Sebastian Hartmann: „Nichts Menschliches ist mir fremd.“

Sebastian Hartmanns Inszenierungen polarisieren. Auch beim Theatertreffen hatte sein Dresdner Dostojewski-Abend viele Gegner. Wir sprachen mit ihm über den Regisseur als Mitarbeiter seiner Schauspieler - und warum Theater ihm oft wie deutscher Film mit deutschen Untertiteln vorkommt.

Sebastian Hartmanns Inszenierungen polarisieren. Auch beim Theatertreffen hatte sein Dresdner Dostojewski-Abend viele Gegner. Wir sprachen mit ihm über den Regisseur als Mitarbeiter seiner Schauspieler – und warum Theater ihm oft wie deutscher Film mit deutschen Untertiteln vorkommt.

TT-Blog: Sebastian Hartmann, gibt es eine russische Seele? In „Erniedrigte und Beleidigte“ wird sie ja kurz anzitiert…

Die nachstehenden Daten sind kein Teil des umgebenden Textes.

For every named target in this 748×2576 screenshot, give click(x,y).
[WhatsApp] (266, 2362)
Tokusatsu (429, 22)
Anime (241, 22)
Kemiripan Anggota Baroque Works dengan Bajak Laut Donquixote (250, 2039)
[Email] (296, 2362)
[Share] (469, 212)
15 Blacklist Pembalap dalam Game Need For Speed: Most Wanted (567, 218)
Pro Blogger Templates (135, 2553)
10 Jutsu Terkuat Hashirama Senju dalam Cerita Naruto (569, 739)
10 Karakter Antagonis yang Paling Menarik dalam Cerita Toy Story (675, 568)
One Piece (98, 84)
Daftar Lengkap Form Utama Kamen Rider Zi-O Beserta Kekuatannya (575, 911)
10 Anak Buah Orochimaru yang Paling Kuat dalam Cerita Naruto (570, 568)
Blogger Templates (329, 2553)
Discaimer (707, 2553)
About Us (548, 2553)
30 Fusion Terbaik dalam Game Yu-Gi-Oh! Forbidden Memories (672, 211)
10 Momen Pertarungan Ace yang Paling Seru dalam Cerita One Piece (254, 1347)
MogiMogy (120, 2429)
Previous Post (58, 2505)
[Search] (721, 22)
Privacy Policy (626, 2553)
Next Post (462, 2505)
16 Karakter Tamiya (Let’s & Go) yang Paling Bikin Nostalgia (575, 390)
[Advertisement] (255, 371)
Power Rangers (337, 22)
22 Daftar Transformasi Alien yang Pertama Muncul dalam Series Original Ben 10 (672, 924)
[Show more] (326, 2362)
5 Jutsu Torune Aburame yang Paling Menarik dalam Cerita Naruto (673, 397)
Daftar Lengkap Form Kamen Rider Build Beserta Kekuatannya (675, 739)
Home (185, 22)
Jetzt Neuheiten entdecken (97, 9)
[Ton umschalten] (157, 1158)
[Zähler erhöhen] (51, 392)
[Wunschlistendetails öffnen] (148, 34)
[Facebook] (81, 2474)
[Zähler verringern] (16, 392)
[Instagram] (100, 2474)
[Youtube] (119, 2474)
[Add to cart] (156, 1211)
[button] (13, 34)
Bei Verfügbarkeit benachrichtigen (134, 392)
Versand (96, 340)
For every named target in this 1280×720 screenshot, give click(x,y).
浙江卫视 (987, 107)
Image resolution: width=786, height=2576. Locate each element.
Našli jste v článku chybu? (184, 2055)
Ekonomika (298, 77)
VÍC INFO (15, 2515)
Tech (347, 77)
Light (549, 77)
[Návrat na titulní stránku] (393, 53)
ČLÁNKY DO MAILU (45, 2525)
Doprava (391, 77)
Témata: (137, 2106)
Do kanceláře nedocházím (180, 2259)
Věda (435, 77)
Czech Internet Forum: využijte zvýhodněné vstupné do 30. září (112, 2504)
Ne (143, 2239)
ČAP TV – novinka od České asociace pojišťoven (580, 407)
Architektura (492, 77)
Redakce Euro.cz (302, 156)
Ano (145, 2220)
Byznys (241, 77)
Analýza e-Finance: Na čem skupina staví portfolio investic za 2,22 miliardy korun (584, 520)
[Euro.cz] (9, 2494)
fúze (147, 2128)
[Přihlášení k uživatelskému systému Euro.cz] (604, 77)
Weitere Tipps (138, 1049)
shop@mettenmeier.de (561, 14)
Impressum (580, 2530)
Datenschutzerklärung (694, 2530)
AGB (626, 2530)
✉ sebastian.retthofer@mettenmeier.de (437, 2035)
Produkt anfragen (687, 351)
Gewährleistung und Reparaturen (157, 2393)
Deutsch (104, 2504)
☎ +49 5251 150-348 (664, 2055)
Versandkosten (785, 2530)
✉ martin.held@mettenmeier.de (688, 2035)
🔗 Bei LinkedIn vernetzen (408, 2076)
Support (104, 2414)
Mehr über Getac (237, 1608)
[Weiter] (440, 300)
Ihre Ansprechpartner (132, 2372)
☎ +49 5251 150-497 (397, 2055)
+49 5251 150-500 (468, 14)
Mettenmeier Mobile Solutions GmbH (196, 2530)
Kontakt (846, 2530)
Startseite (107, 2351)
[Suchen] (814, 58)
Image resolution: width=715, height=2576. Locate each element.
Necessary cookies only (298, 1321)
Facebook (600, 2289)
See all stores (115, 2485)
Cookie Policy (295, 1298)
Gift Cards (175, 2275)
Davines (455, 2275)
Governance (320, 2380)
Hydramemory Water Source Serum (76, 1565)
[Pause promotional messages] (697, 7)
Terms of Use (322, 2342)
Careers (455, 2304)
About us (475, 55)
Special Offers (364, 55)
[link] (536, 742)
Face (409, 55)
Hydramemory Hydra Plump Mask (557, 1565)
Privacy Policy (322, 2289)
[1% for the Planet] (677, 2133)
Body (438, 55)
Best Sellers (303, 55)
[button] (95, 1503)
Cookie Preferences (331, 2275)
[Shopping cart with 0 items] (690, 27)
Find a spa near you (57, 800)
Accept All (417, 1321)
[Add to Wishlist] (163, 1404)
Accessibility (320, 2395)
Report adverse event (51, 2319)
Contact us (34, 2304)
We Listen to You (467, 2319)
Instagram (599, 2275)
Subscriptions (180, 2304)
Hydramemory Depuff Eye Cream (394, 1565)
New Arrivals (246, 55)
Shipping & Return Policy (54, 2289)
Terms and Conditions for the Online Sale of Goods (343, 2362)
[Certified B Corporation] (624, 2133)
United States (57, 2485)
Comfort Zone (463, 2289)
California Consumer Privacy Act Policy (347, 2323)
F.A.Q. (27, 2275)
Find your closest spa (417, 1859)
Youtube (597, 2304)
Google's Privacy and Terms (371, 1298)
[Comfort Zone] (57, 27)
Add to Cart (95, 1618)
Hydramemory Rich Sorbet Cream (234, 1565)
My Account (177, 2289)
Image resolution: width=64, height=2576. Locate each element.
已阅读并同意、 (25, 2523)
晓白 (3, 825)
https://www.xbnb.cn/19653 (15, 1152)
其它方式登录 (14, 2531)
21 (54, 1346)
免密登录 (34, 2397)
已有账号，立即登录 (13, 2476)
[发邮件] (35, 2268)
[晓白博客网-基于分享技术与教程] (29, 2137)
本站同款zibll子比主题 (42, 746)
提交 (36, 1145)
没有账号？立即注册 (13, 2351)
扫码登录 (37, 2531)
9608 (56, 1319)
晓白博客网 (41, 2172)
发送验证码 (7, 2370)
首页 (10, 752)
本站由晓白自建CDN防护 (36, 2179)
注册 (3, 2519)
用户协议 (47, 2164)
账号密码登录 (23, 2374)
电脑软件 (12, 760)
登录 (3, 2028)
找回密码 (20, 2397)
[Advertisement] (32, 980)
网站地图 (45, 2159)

Sebastian Hartmann: Ich denke, es gibt Seelen und ob die dann Russisch sprechen oder Englisch oder Thai oder Sächsisch… Ich denke, dass wir Menschen alle gemeinsam eine Seele haben. Aber wenn Sie darauf anspielen, ob es eine Eigenständigkeit, ein eigenes Denken innerhalb einer Sprache gibt: Natürlich! Und das ist auch nicht zu übersetzen. Ich finde es auch ehrlich gesagt immer ein bisschen schwierig, wenn ich Tschechow-Inszenierungen sehe, die weltweit immer mit leicht larmoyanten Menschen in Leinenanzügen dargestellt werden, egal ob sie schwarz, weiß, grün oder gelb sind. Das langweilt mich persönlich sehr. Insofern bin ich gar nicht derjenige, der so eine Seele sucht oder verfolgt, sondern eher, sich von dem Literaten inspirieren lässt.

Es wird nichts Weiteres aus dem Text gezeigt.